もうひとつの不満は、Buddy List には連絡先のスクリーンネームしか表示されず、実際の名前が表示されないことです。ただし、Buddy のプロフィールのニックネーム欄に実際の名前を手動で入力した場合は表示されません。AIM が iPhone の連絡先から実際の名前を取得できれば非常に便利ですが、調べてみると、IM のスクリーンネームは Mac のアドレスブックと iPhone の間で実際には同期されていないようです。そのため、Buddy List にすべての Buddy のステータスメッセージとアイコンも表示されるのは良いことです。これにより、例えば「macluvr038201」が誰なのかを少しは覚えやすくなります。また、複数のスクリーンネームを使用している Buddy がいる場合、多くのデスクトップ IM クライアントのように、それらを 1 つの連絡先としてグループ化する方法はありません。

AIMでメッセージを送信するのは簡単です。連絡先をタップすると、iPhoneのタッチキーボードが準備完了した状態でチャットインターフェースがスライド表示されます。メッセージはタイムスタンプと仲間アイコンで美しく表示され、読みやすいです。会話を上下にフリックすることで、チャット履歴をスクロールできます。
AIMでは複数の会話を同時に行うことができ、それらを「アクティブなIM」セクションにまとめて表示できるので便利です。会話中に指を左右にスワイプすることでチャット間を行き来できます(画面下部のドットの数は開いているチャットの数を示しています)。または、「アクティブなIM」セクションに戻ってリストされている連絡先を選択することもできます。AIMでは、待機中のメッセージの数も表示されます。
友達リストにまだ登録されていない人にメッセージを送信したい場合は、「アクティブなIM」セクションの下にある新規メッセージボタンをタップすると、スクリーンネームまたはSMS番号の入力を求められます。残念ながら、後者を使用する場合は、このセクションはiPhoneの連絡先データベースと連携していないため、電話番号を記憶するか書き留めておく必要があります。
AIMの大きな欠点の一つは、テキストメッセージ以外のメッセージに全く対応していないことです。ビデオチャットやVoIPがないことに不満を言う人もいるでしょうが、iPhoneではどちらも実用的だとは思えません。(デスクトップでそれらを使いたいのは滅多にありません。)私がもっと心配しているのは、頻繁に受信するコンテンツの種類、特にハイパーリンクと画像です。

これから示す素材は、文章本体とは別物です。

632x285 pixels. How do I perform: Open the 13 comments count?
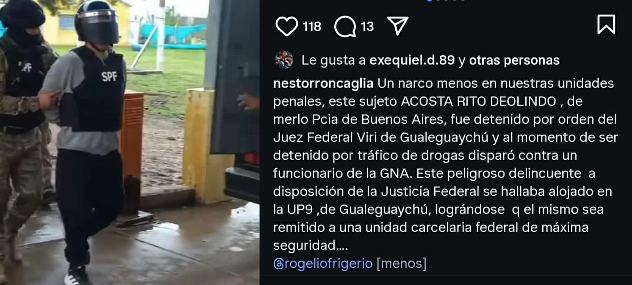tap(367, 27)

AIMではハイパーリンクは他のプレーンテキストと同じように扱われます。つまり、リンクをタップしても別のアプリケーションで開くことはできません。リンクを表示するたびにAIMを終了してSafariを開く必要があるため、確かに面倒ではありますが、それでもURLを紙に書き留めるよりはましかもしれません(iPhoneのコピー&ペーストができないことが、ここでも大きな欠点として挙げられます)。他の開発者は、この問題を独創的な方法で解決しています。例えば、 独自のミニWebブラウザを組み込んだTwitterrific()などがその例です。

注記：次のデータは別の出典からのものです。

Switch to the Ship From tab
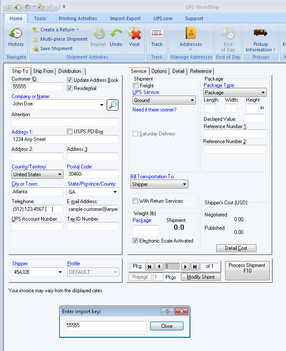 pos(43,71)
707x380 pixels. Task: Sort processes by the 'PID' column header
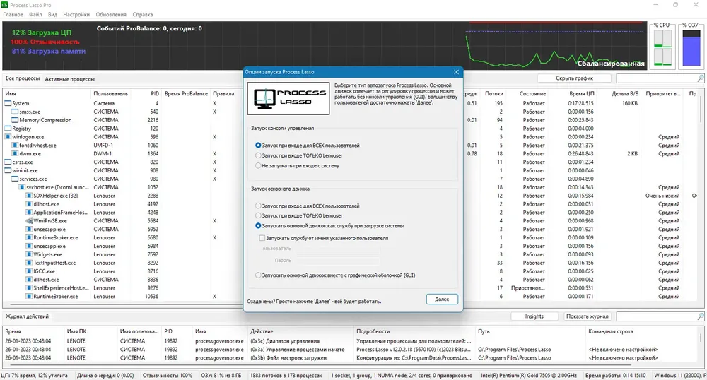pos(154,93)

画像の送受信ができないことはそれほど深刻な問題ではありませんが、iPhoneの内蔵カメラと、いまだに不可解なことに内蔵チャットアプリがMMSに対応していないことを考えると、改善の余地はあります。AIMはグループチャットに参加できませんが、AIM Blastを使えばこの制限をある程度回避でき、期待通りの機能を果たしているようです。

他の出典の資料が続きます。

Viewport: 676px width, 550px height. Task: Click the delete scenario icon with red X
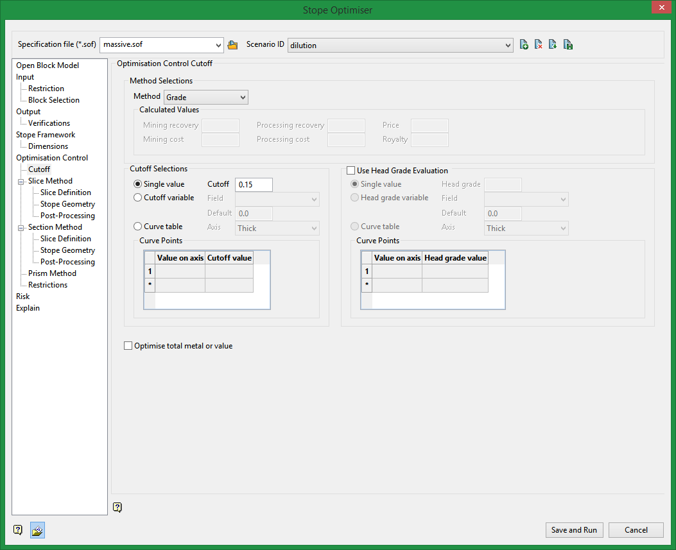tap(539, 45)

テキストIMの送信だけが欲しいという人にとって、AIMは高機能でデザインも優れており、しかも無料です。デスクトップパソコンのようなリッチコンテンツ体験は得られませんが、場合によってはそれがむしろ良い結果をもたらすかもしれません。画像や音声メッセージの送信が必須であれば、Palringoがニーズに合っているかどうか確認してみると良いでしょう。Google TalkやICQといった他のサービスをご利用の方は、ご自身のネットワークで動作するクライアントを見つける必要があります。しかし、今のところは、ほとんどのユーザーがAIMの機能で満足できるでしょう。
AIM は、iPhone 2.0 ソフトウェア アップデートを実行しているすべての iPhone または iPod touch と互換性がありますが、iPod touch は Wi-Fi 接続のみをサポートします。